Brush Performance

Boudewijn Rempt boud at valdyas.org
Tue Feb 21 19:51:04 UTC 2012


On Tue, 21 Feb 2012, T Hall wrote:

> Comparing basic brush (round, hard edge, smoothing turned OFF)
> performance between krita and gimp (both from git), I notice gimp still
> does some nonlinear interpolation (Catmull-Rom) via
> gimp_motion_buffer_interpolate_stroke if events are few and far between
> (very fast-moving pen, interpolation works by creating extra events.
> Ultimately the brush interpolates linearly between these). Krita, in
> contrast, simply interpolates linearly between the events received from
> the tablet.

Hm... Well, we actually do have code that paints a curve if we don't have
enough events along the line. However, that only happens if smoothing is 
on :-). It's sort of the purpose of that setting to turn smoothing off!

Krita also shouldn't drop any events anymore; since painting is done in 
the background, we don't lose events from Qt's event queue.
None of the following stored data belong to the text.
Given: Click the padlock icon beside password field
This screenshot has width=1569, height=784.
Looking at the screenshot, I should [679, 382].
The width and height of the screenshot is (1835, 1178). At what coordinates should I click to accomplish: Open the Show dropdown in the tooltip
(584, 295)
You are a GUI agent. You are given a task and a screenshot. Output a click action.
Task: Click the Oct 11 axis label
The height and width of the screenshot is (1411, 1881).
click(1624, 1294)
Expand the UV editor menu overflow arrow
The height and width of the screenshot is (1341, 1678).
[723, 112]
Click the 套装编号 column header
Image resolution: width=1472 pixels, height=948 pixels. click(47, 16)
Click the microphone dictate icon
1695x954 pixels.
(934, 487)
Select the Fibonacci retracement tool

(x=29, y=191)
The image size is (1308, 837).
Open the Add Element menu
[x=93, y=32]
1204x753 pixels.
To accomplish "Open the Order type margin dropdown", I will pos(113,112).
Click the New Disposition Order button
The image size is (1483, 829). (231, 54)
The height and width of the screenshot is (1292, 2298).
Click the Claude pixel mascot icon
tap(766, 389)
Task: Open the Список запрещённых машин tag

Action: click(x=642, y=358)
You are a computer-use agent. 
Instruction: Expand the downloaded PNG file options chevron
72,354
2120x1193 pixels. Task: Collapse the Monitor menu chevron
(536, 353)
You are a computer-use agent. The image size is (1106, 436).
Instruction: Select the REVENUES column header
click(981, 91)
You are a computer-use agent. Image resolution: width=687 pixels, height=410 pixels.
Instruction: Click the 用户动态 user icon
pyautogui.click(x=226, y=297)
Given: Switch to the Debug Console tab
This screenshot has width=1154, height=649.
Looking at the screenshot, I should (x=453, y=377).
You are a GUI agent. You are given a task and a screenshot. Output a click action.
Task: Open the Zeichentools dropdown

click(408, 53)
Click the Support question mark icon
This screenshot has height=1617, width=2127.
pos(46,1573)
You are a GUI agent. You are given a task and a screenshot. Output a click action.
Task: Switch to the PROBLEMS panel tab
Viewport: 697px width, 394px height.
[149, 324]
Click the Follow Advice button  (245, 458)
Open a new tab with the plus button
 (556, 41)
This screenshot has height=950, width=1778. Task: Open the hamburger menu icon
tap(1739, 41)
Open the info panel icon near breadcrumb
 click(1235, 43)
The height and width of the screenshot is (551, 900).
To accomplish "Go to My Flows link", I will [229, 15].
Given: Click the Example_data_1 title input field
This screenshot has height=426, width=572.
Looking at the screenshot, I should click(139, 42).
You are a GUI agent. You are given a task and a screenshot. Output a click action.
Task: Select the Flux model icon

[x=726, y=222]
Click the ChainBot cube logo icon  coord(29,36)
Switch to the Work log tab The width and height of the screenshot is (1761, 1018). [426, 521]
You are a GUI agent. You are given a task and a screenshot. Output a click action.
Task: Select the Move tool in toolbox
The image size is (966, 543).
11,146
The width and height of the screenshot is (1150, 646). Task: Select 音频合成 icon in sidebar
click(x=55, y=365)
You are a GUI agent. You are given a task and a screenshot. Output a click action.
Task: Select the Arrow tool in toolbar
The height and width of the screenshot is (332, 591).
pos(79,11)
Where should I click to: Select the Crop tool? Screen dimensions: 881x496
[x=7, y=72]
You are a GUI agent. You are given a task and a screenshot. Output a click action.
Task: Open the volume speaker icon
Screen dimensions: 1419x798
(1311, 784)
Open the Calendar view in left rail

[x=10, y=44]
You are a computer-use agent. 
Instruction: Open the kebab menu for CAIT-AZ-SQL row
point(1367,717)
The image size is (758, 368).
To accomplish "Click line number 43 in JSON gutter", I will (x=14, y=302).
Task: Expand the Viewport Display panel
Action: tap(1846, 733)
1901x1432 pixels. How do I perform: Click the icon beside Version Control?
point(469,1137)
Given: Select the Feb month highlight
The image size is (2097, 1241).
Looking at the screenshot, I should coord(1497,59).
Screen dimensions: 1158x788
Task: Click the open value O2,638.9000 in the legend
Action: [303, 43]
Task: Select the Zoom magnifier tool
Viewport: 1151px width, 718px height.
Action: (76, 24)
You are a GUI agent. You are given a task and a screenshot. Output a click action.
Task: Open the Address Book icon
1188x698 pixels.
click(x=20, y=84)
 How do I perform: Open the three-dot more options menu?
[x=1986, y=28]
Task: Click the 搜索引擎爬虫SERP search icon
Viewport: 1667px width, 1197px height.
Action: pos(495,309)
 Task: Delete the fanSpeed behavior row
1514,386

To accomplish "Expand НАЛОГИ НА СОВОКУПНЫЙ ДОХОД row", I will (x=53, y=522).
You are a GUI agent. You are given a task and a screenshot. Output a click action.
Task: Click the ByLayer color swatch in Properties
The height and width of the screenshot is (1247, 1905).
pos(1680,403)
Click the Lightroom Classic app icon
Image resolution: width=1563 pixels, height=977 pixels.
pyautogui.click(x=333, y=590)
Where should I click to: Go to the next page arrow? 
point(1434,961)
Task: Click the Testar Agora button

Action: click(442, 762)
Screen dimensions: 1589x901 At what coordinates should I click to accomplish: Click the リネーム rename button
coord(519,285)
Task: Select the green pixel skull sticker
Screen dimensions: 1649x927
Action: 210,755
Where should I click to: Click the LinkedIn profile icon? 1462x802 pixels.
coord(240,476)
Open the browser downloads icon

My desktop
isn't great for testing this stuff with, though, since it's really very
fast.

> However, the striking thing, at least on my not particularly high-spec
> computer, is the difference in performance while doing the same stroke
> (tried using exactly the same input by recording and playing back X
> events, brushes set to a close match):

It could be very interesting to do a valgrind of both Krita and gimp,
provided krita is compiled with the right settings.

>
> - Krita uses lots of CPU time and the stroke starts to lag behind the
>   motion of the tablet.
>
> - Gimp, despite doing some more complex interpolation along the way,
>   remains responsive, with lower CPU usage and no perceptible lag.
>
> Note that while I was moving the pen rather fast when testing the two,
> I find the effect is noticeable when painting at a reasonable speed
> (Otherwise I wouldn't have started looking into it in the first place).
> It is especially obvious after using one program for a while, then
> switching to the other. The lag is also particularly noticeable for
> smaller diameter brushes, presumably because for the same spacing,
> krita's paintLine needs to call paintAt many more times to cover the
> distance between events. (If gimp suffers a similar slowdown on small
> diameter brushes, it is not enough to be perceptible to the user)
>
> This leads me to wonder what krita is doing with all the extra CPU time.
> The fact that gimp achieves an identical (well, better actually - it's
> got some smoothing from the Catmull-Rom interpolation) result without
> using as much CPU time suggests krita is either doing unnecessary
> things while painting the stroke, or it's doing the necessary things
> very inefficiently (which logically is the same thing, I suppose).
>

Can you check your CMakeCache.txt file to see whether these two are set
to off?

//Enable recording of backtrace in memory leak tracker
HAVE_BACKTRACE_SUPPORT:BOOL=OFF

//Enable memory leak tracker (always disabled in release build)
HAVE_MEMORY_LEAK_TRACKER:BOOL=OFF

Those settings make a big difference in the performance of painting,
since they track the creating and destruction of temporary paint devices.
Also, I hope that you didn't compile Krita with the Debug build type?

With RelWithDebInfo and both these options off, Krita actually barely 
registers the painting code in valgrind, it's mostly the screen updates
for the QPainter canvas that show up.